::: Provided entries :::

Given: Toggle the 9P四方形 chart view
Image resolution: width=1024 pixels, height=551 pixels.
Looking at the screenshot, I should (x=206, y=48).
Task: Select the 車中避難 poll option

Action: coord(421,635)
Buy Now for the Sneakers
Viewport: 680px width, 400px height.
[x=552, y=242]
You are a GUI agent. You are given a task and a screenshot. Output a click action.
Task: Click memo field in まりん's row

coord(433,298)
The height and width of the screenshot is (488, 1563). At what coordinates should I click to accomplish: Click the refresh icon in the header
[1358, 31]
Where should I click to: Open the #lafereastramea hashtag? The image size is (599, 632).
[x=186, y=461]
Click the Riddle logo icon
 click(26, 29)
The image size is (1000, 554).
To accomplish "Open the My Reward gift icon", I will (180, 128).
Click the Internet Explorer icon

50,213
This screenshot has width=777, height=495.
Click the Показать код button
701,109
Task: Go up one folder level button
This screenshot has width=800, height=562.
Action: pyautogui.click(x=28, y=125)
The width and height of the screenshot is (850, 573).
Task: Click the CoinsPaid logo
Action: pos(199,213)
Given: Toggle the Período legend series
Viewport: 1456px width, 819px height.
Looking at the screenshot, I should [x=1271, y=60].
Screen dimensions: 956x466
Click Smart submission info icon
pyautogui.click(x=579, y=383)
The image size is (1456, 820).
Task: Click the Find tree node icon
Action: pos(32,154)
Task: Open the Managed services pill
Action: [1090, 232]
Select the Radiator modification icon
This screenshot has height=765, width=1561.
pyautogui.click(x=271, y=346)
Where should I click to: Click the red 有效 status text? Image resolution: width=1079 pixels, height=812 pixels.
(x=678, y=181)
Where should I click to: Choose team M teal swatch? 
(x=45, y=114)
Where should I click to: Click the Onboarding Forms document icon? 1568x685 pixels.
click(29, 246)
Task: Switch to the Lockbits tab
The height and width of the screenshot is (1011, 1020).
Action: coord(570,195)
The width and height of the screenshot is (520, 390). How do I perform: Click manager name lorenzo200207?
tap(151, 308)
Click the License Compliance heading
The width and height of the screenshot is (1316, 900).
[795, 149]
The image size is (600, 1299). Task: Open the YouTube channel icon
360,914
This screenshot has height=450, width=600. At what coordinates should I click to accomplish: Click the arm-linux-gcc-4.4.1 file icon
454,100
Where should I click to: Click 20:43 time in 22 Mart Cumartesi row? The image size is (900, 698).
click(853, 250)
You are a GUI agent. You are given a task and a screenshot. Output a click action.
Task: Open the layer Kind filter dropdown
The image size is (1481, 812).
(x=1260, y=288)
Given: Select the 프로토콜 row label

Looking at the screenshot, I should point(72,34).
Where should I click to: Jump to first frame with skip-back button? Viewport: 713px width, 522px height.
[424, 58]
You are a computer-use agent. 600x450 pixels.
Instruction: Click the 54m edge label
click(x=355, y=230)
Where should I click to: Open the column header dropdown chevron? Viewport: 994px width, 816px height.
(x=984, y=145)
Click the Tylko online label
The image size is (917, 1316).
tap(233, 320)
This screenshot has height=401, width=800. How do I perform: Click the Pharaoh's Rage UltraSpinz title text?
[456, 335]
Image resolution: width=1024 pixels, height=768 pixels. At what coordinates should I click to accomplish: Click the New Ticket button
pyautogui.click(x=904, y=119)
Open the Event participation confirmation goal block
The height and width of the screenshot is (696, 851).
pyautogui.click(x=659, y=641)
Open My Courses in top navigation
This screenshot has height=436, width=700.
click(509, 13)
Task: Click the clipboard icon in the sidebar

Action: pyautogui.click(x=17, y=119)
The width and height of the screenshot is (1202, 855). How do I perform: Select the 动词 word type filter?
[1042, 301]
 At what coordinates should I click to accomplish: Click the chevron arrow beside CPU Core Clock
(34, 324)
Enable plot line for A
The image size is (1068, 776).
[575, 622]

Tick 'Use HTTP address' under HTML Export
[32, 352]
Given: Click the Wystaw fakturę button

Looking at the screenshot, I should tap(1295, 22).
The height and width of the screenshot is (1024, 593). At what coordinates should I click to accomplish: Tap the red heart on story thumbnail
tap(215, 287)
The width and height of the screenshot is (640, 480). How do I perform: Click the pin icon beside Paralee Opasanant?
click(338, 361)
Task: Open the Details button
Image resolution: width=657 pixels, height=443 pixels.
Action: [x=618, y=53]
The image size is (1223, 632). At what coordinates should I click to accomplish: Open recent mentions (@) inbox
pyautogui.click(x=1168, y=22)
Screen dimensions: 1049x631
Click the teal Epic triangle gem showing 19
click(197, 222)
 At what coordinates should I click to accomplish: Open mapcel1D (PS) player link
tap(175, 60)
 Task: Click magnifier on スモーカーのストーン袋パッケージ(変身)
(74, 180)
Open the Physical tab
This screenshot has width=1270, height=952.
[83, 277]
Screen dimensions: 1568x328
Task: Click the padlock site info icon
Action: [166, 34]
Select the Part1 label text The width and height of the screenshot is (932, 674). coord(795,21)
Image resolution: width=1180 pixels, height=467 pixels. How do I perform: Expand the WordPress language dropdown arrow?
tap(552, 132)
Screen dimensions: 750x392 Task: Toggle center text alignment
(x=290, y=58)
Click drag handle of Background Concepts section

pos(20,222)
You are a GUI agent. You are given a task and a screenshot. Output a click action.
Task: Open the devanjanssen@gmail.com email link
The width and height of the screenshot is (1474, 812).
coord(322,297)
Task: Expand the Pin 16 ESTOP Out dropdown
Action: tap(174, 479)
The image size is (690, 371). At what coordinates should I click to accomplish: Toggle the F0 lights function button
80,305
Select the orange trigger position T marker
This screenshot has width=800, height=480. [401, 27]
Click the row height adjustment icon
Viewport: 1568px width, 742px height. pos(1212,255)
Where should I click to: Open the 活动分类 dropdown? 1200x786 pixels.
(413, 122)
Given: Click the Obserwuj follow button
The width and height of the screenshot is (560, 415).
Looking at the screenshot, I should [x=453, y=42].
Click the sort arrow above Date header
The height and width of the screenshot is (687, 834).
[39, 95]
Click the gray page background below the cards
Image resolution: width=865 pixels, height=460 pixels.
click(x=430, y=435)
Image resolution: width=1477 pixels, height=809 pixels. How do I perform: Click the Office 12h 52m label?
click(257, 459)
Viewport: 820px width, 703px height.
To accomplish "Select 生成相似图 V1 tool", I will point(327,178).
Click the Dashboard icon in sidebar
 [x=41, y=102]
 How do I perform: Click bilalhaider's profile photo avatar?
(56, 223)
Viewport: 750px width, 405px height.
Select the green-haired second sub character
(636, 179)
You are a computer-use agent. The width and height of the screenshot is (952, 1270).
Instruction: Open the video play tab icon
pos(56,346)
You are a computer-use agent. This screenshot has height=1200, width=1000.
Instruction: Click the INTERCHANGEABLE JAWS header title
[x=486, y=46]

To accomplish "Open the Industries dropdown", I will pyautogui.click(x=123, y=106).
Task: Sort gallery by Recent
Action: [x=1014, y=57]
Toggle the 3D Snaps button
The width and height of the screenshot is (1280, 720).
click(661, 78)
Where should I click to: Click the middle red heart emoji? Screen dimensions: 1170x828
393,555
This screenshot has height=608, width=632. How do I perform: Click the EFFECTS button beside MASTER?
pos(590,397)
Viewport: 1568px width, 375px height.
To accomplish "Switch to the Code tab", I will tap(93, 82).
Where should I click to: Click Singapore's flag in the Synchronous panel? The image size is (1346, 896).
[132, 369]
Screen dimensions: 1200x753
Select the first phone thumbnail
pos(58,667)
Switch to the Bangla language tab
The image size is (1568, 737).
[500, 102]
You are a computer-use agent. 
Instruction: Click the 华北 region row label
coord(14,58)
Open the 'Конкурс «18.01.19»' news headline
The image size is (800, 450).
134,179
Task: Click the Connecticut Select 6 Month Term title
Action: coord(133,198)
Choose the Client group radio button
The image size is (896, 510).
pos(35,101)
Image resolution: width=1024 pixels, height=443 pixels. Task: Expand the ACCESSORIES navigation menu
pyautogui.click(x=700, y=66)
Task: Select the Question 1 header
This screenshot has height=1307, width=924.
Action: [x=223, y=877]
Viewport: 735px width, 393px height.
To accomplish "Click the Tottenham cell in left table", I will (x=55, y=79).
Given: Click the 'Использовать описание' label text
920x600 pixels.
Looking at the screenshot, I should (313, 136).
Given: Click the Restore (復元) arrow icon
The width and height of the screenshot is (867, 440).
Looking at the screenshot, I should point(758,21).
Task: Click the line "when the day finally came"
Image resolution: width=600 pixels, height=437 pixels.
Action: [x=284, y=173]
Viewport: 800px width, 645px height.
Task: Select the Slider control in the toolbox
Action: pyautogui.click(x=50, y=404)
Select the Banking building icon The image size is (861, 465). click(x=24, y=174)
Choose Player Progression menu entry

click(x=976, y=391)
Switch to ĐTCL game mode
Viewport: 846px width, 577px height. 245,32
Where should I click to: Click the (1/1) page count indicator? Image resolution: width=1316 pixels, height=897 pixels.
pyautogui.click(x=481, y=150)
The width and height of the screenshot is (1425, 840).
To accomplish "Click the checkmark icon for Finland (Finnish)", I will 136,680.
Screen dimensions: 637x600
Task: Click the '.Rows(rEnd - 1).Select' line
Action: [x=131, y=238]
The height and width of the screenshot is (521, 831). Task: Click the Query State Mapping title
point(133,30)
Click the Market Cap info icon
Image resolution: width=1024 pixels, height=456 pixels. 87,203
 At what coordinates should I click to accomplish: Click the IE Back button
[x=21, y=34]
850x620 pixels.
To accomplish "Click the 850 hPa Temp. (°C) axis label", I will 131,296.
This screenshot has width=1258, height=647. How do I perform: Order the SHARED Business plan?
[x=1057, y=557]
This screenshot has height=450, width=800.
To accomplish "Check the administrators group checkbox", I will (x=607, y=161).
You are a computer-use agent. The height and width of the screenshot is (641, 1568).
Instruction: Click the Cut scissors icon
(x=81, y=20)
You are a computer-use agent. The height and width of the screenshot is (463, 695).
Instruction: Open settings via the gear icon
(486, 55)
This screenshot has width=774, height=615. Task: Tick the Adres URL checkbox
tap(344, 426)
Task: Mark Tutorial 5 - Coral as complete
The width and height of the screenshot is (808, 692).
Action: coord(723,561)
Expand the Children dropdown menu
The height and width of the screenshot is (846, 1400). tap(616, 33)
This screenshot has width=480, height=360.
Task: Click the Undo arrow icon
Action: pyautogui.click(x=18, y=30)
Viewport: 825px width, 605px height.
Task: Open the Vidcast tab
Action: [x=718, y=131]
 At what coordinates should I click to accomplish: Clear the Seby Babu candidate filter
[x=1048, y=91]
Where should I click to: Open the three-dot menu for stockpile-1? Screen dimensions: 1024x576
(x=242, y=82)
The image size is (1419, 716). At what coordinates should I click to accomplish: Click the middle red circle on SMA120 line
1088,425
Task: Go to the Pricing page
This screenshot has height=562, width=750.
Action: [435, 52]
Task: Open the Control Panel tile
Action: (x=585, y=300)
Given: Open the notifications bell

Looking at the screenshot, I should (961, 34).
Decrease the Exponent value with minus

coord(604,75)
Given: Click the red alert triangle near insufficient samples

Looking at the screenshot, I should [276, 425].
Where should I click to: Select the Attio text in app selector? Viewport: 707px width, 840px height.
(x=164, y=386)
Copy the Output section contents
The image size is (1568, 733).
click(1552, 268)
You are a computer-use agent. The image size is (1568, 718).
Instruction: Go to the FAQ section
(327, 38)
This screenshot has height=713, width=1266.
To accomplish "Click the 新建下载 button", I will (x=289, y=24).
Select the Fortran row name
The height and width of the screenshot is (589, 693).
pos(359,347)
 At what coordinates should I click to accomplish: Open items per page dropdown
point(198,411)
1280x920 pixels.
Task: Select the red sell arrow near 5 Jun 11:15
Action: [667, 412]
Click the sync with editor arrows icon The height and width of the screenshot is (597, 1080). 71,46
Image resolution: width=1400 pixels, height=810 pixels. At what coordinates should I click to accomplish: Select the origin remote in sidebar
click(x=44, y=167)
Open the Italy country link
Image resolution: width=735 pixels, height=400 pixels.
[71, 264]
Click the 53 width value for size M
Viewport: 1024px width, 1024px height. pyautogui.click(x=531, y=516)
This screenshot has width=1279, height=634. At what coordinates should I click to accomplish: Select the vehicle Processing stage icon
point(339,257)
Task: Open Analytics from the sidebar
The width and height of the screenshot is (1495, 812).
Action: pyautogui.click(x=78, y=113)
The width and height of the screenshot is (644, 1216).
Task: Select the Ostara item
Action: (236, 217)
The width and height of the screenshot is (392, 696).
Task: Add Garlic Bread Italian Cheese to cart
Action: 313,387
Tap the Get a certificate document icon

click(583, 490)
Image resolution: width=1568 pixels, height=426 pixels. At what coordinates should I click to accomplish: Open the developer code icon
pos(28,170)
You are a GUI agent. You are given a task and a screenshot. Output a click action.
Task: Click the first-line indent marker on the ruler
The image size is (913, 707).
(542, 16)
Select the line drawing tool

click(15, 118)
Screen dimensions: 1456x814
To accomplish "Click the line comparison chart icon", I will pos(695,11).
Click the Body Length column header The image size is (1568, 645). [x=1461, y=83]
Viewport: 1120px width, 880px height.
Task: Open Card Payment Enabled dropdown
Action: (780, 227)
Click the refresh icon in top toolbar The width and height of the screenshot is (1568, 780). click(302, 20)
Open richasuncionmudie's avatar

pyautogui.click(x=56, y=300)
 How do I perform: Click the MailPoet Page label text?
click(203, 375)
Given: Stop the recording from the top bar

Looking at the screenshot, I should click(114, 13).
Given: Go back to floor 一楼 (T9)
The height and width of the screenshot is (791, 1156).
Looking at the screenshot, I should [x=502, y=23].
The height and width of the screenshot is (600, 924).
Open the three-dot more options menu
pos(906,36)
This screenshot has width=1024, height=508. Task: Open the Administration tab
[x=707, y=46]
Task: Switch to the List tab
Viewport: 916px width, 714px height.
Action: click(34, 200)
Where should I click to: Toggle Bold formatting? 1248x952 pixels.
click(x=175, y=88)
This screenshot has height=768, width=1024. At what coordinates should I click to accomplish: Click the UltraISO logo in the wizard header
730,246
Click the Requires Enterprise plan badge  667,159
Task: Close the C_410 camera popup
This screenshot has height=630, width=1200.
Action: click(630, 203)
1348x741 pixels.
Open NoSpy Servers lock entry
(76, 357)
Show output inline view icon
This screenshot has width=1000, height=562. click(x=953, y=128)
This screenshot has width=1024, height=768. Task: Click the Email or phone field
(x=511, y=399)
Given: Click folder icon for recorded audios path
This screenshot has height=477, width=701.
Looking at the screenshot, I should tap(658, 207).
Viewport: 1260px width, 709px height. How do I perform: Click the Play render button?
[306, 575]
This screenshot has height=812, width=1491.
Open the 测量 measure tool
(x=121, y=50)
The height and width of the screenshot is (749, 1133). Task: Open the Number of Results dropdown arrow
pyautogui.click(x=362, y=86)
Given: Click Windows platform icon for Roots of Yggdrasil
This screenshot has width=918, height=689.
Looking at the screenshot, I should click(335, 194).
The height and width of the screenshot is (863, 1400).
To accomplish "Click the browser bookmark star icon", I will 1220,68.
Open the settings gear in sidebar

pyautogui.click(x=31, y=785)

:::

## Task statement
Determine how many lines in the records above hold the word "group", and answer with that number only.

## Answer section
2